Where Can I Take My Dog Swimming?
When you and your dog are ready to take the plunge, you’ve got a few options. Generally, if you’re lucky enough to have one, swimming pools are considered safe for dogs (as long as you’re okay with some extra hair in the filter). In a well-maintained pool, chlorine levels will be diluted enough that it shouldn’t hurt your dog’s skin or coat. Just don’t let your pet lap up large amounts of pool water, or they could wind up with a sour stomach.

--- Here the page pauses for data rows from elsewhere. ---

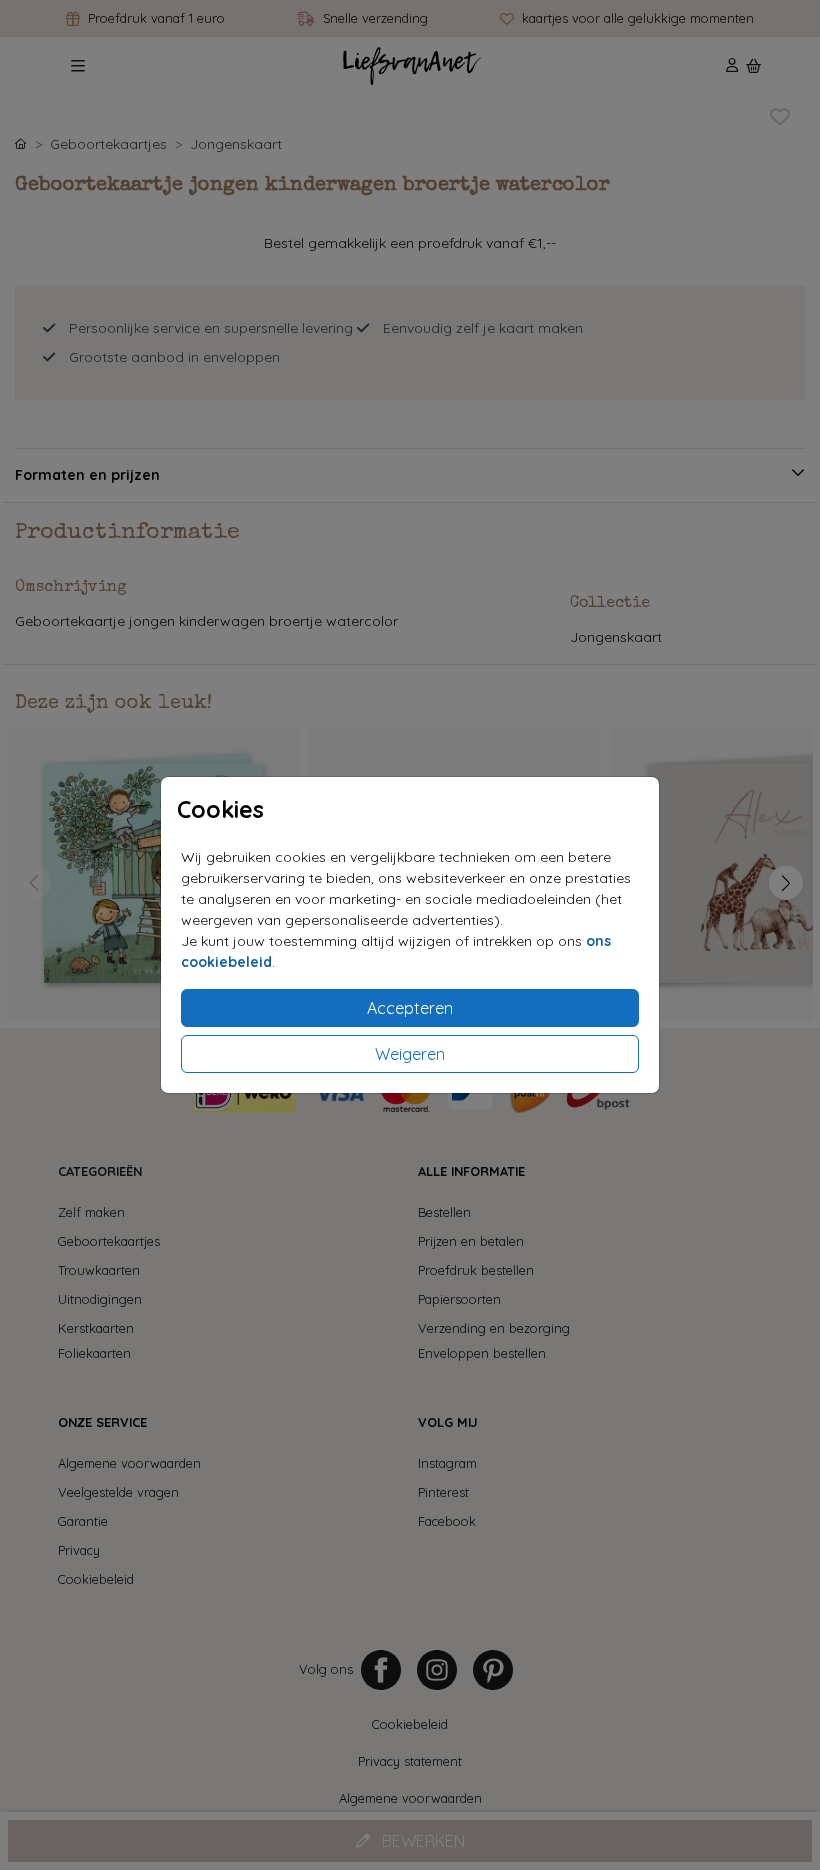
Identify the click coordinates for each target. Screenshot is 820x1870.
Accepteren (410, 1008)
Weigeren (410, 1054)
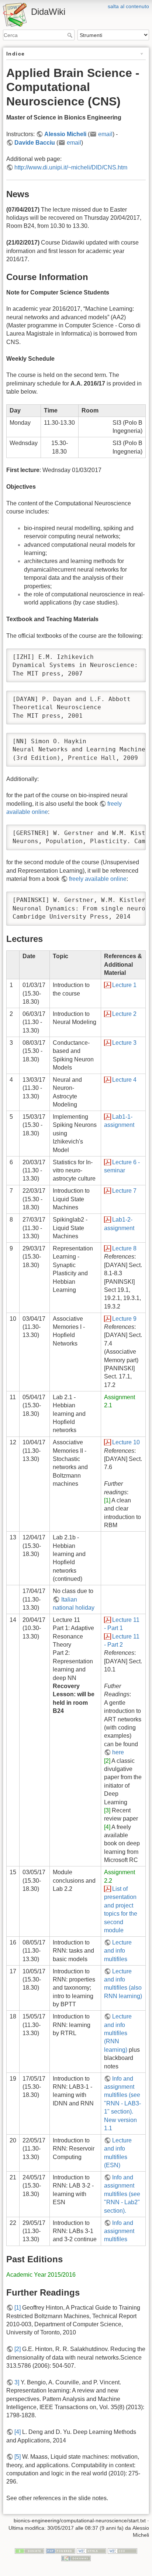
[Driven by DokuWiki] (76, 2558)
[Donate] (29, 2550)
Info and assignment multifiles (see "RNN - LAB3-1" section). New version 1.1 (122, 2103)
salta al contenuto (128, 6)
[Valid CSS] (122, 2550)
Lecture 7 (124, 1191)
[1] (107, 1500)
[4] (107, 1827)
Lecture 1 (124, 985)
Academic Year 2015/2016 (41, 2275)
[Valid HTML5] (91, 2550)
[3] (107, 1810)
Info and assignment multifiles (119, 2231)
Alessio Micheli (65, 134)
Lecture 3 (124, 1043)
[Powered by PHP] (60, 2550)
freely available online (98, 879)
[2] (107, 1761)
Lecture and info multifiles (118, 1950)
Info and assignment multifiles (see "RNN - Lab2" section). (122, 2194)
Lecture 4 (124, 1080)
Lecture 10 (126, 1442)
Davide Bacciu (34, 142)
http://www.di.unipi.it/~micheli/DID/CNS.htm (70, 167)
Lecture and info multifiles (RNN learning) (118, 2033)
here (118, 1752)
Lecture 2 (124, 1014)
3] (16, 2382)
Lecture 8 (124, 1248)
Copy (133, 654)
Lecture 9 (124, 1319)
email (105, 134)
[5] (17, 2457)
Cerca (70, 35)
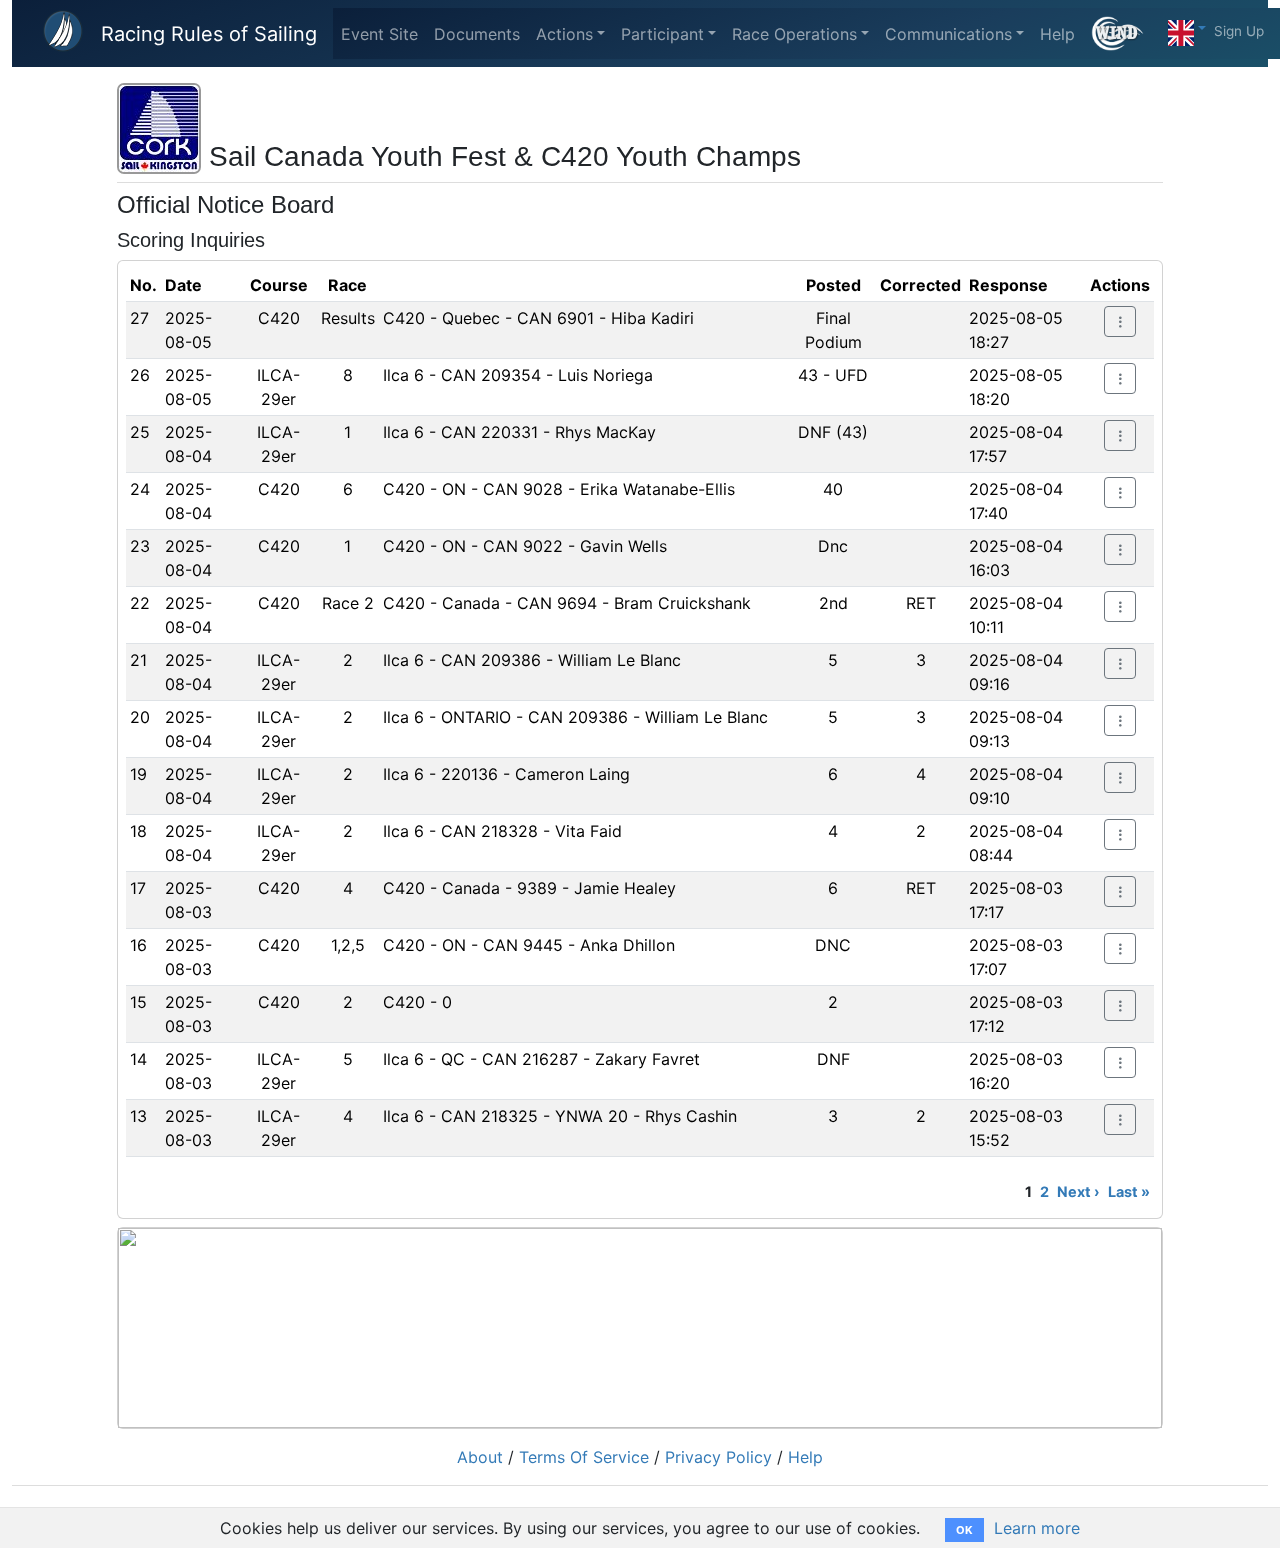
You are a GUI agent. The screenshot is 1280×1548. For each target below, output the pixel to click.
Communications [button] (948, 34)
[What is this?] (1125, 33)
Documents (477, 34)
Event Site (379, 34)
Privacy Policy (718, 1457)
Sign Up (1239, 31)
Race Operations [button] (794, 34)
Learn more (1037, 1528)
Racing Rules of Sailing (209, 34)
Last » (1129, 1191)
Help (1057, 34)
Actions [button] (564, 34)
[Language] (1187, 28)
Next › (1078, 1191)
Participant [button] (662, 34)
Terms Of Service (584, 1457)
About (480, 1457)
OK (964, 1530)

No pool? There are plenty of special dog pools popping up around the country, which are becoming increasingly popular. Another alternative is purchasing your dog his very own doggy pool. While their smaller size might not allow your pet to swim fully, a dog pool offers a convenient way to cool off in hot weather.
For the outdoorsy pet owner, lakes, rivers and ponds appeal. But are they safe? For the most part, yes. But in some lakes and ponds, the presence of toxic blue-green algae can be a problem, according to Dr Richter. “During hot stretches, when water nutrient levels are high—often times from phosphorus runoff from farms—you may notice your backyard water looks dark green, or like pea soup or spilled paint.”
If that’s the case, Dr Richter advises pet owners to steer clear: “Do NOT let your dog swim or drink the water. Cyanotoxins are likely present and can create big problems for your pooch.” Common signs of exposure include eye irritation, vomiting, diarrhoea, and lethargy.
As long as your dog is up for it, swimming can be a great way to exercise together this summer. And don’t forget about camping, hiking, and boating, either: sharing these warm-weather activities with the family dog makes them all the more memorable.